Intervention There was no statistical significance (p=0.1509) between the number of patients who received a vaccine before and after intervention. Before the intervention, 143 patients (60.6%) had received at least one vaccine. 24 patients (10.2%) received only one dose, and 77 (32.8%) were yet to receive a vaccine.

After intervention, 33.1% of patients still remained unvaccinated, compared to the national figure of 6.6%.

Results can be reproduced with any cohort, using the same method of calling patients and accessing GP records to determine vaccination status.

Involvement of stakeholders, such as patients, carers or family members:

Prior to initiation of the study, stakeholders in the Trust special interest forum were approached to consider interventions to improve vaccine uptake. A feedback meeting was held, made up of clinical staff, directors, patients, and advocates.

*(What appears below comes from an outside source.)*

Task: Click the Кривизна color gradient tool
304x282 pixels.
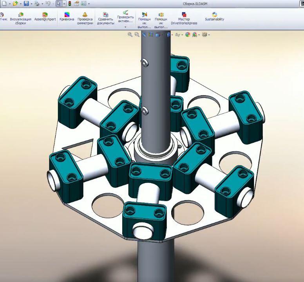Action: 66,16
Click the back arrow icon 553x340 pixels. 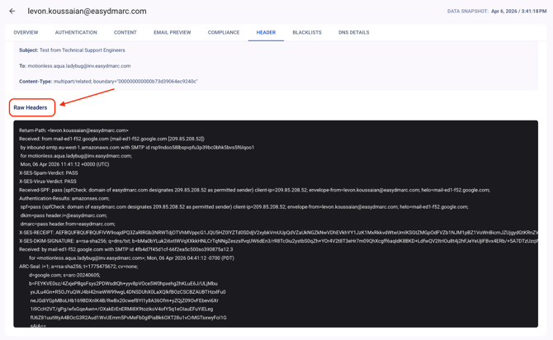12,12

Key Messages Vaccines are a cost-effective way of preventing communicable disease, but there is limited research on the perceptions of receiving vaccines in patients with SMI.

Patients taking antipsychotic medications, particularly clozapine, may have a weaker immune system due to potential myelosuppression. In our sample, 33 patients were taking clozapine; 23 were vaccinated with at least one dose, and 10 were not vaccinated. Many were unsure of the interactions or side effects vaccines could have, thereby reducing vaccine uptake. Research indicates these patients have worse prognosis compared to patients with SMI, thus a focussed approach should be taken in addressing this vulnerable cohort.

Lessons learnt Our findings indicate a focussed education programme aimed at patients with SMI about the benefits of vaccination is essential to overcome vaccine hesitancy. Many of our patients decided against vaccination due to cultural background and ethnicity. Studies have shown low uptake in Black/African/Caribbean ethnic groups, with 49.3% of our patients falling into this category. The reasons behind these inequalities include general mistrust in institutions and access barriers. For patients of minority communities, vaccination sites in community centres or places of worship have proven to be effective, offering familiarity and support from peers and family members. This should be something we consider when encouraging patients to receive vaccination.

Measurement of improvement Measuring the effect of improvement involved re-auditing the cohort and seeing if patients had gone onto receive vaccines after phoning them up to enquire.

Strategy for improvement A lack of knowledge and awareness, and minimal recommendations from the care team are some reasons for hesitancy. Misinformation, conspiracy theories and social media propaganda, can drive people towards refusal. Patients with SMI are faced with social disadvantage of healthcare inequality, lower levels of education and less access to accurate information. Paranoia and amotivation may also be driving refusal of treatment. Identifying reasons for refusal can help create tailor-made strategies for improving vaccine uptake. Patients should be well-informed about benefits of vaccination, and their healthcare team should be knowledgeable about the different vaccines, their efficacy and side effects.